Innamorato del cinema da quando a sei anni vide "I predatori dell'Arca perduta". E' in procinto di fondare una religione che proclami Macaulay Culkin il nuovo messia.

Durante un ipotetico viaggio interstellare o intergalattico, tra l’una e l’altra sosta nelle “Outer Space Cantinas” per gustarsi dell’ottimo Gnab Gib, noleggiare un mercantile corelliano leggero YT-1300 o assistere per l’ennesima volta alla morte di un rassegnato John Hurt causata da un Chestburster che balla il tip tap, non sarebbe raro per i cosmonauti imbattersi in qualche meteoroide: si tratta di corpi celesti rocciosi o metallici di taglia estremamente piccola, compresa tra le dimensioni di un granello di sabbia e un’ampiezza di circa un metro. Come i loro fratelli maggiori – gli asteroidi – essi sono tipetti imprevedibili, irregolari nella forma e nella composizione chimica, che si muovono infaticabilmente nello spazio secondo moti orbitali eccentrici; si dimostrano piuttosto altezzosi quando vengono nominati complessivamente: ciascuno di essi, infatti, rivendica con viscerale orgoglio la propria identità individuale e specifica.

Se però avrà la pazienza di fermarsi in questo angolo ed ascoltare i bizzarri racconti di fantasmi, di viaggi nel tempo e nello spazio profondo o di nostalgia qui raccolte che spesso raccontano, il cosmonauta si allontanerà da essi con nelle tasche un piccolo tesoro: una sorpresa, una nuova scoperta, o forse un ricordo lontano che grazie a queste storie ritroverà la propria lucentezza, dopo molto tempo trascorso su qualche scaffale della memoria, coperto di polvere cosmica. Benvenuti!
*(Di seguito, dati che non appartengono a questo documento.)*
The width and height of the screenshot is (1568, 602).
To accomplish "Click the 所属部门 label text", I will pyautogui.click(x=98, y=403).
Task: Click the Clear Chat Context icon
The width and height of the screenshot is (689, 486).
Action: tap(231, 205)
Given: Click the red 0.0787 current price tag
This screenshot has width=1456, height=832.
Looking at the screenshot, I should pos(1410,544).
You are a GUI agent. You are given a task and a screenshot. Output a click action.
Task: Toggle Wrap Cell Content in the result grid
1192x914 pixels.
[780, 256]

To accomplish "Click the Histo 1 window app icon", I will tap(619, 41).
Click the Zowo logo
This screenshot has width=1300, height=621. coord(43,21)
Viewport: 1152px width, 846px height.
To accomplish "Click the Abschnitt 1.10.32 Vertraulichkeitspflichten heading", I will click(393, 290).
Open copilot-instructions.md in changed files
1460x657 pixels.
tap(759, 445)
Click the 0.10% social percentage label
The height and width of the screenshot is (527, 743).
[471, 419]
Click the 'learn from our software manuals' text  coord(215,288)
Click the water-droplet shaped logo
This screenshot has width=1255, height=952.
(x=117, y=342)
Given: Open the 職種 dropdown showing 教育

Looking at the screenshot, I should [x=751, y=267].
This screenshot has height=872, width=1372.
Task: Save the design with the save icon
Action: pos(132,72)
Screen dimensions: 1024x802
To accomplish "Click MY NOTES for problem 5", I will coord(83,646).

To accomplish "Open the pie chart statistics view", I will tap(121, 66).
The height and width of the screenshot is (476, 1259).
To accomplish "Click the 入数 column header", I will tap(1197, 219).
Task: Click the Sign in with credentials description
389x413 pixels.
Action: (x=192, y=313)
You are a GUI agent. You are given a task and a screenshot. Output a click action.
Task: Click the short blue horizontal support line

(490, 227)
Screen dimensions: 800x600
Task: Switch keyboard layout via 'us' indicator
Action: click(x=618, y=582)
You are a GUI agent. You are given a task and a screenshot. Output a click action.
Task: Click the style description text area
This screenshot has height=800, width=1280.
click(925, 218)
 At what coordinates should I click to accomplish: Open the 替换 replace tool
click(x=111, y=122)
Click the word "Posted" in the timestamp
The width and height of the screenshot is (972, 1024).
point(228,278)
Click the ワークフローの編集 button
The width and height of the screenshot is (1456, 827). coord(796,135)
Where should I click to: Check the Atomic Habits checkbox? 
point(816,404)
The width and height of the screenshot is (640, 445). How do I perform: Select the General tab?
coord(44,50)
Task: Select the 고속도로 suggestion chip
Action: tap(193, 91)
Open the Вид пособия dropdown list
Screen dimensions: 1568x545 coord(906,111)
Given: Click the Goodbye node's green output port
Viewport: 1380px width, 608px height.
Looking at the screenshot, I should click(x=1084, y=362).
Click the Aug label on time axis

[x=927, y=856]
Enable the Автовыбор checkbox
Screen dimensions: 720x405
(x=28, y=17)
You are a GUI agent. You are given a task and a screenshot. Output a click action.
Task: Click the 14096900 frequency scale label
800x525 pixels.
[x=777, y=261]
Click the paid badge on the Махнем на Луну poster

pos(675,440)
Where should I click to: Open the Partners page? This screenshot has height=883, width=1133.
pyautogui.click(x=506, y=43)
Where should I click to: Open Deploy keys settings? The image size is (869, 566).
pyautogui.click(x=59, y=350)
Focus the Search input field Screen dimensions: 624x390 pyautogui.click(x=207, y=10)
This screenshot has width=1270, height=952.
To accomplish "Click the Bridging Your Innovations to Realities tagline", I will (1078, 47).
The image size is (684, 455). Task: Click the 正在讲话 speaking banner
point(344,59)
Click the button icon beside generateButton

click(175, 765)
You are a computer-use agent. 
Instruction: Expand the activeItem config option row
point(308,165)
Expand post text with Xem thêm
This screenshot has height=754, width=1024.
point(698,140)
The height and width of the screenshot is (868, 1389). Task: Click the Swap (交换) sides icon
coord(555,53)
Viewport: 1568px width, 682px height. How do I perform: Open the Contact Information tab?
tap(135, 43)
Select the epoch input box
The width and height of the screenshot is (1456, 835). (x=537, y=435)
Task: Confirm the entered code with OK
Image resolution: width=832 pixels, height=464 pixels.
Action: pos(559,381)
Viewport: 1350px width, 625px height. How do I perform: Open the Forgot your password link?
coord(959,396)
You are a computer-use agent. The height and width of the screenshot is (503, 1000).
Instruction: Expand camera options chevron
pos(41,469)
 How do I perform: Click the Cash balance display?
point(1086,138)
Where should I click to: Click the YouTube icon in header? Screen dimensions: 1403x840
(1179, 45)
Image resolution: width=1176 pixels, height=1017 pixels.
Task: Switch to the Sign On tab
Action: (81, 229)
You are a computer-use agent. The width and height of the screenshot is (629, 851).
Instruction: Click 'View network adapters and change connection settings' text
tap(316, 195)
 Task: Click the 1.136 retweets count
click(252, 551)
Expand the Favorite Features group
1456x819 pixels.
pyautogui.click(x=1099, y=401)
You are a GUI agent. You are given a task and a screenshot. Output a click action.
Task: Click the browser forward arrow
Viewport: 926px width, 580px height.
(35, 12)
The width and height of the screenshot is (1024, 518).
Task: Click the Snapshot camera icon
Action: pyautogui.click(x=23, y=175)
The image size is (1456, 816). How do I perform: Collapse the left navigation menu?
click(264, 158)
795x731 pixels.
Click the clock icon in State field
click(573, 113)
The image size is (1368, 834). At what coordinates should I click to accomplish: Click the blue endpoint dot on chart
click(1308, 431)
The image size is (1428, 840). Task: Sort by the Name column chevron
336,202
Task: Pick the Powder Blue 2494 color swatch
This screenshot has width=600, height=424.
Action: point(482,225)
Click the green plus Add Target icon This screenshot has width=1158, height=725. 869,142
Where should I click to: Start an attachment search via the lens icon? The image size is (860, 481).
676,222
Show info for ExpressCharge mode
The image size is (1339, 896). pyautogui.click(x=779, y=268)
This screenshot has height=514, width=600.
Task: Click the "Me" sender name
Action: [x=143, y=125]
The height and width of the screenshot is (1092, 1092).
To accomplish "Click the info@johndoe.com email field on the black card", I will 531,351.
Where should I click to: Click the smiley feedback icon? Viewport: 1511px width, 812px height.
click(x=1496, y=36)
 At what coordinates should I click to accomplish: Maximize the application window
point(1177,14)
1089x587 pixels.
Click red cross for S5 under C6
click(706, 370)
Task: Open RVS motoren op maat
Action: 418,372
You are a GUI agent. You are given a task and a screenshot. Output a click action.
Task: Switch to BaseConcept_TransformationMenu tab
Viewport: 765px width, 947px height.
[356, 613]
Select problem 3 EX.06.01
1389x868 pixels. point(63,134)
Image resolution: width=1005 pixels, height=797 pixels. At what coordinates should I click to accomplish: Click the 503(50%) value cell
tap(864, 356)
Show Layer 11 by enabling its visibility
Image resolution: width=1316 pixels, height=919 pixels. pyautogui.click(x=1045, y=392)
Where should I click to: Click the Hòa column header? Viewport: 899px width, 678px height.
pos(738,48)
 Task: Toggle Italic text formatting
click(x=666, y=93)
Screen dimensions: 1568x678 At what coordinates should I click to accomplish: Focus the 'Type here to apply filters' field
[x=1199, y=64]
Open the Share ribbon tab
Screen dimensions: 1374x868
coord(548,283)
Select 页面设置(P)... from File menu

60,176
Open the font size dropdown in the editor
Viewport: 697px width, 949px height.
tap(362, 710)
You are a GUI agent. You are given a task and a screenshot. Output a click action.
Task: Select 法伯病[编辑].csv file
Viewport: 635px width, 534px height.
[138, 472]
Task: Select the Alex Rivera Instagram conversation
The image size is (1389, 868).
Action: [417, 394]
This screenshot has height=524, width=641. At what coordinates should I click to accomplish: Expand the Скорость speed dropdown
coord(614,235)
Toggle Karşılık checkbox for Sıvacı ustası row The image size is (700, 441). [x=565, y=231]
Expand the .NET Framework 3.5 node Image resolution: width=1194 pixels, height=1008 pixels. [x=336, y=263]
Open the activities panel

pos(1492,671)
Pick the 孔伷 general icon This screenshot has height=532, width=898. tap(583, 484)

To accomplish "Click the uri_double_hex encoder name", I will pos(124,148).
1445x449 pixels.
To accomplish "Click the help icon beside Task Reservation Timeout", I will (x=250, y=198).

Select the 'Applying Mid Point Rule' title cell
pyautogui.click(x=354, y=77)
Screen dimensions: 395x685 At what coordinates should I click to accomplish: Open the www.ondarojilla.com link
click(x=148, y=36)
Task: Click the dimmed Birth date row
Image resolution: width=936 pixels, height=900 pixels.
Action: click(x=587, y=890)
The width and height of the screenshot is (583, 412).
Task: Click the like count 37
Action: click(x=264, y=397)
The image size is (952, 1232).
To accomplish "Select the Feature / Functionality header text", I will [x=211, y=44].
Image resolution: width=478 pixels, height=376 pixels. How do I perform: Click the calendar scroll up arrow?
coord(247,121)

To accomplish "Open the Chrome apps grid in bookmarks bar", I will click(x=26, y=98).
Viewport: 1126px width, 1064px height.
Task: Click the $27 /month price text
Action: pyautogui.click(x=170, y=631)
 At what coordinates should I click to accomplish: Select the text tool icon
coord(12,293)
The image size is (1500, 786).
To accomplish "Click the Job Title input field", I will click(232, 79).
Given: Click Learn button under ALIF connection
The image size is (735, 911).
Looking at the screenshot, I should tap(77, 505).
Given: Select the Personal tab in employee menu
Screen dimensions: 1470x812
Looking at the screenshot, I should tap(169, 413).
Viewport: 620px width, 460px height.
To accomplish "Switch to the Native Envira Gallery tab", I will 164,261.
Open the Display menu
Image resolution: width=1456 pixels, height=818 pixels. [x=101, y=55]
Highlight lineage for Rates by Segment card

Leggendo “La casta dei Meta-Baroni”, ciò che colpisce maggiormente è lo statuto eminentemente archetipico dei temi e delle strutture narrative, organizzate complessivamente nel sistema della “saga famigliare” – il quale ha attraversato le letterature del mondo, dall’Orestea al Beowulf, dal ciclo arturiano al Mahābhārata – e sostanziate da uno sguardo contemplativo che anche nello spazio più profondo riconduce sempre all’intimo dramma dell’umano: ecco dunque come “[…] i contenuti della tragedia greca si innestano su territori fantascientifici, dando vita a una space-opera intrisa di temi morbosi e ancestrali. L’estro di Jodorowsky si sposa con il disegno di uno dei più grandi disegnatori di fantascienza di tutti i tempi, Juan Giménez, il cui tratto impeccabile rende più verosimili che mai le trame mistico-filosofiche dello scrittore cileno” (dalla seconda di copertina).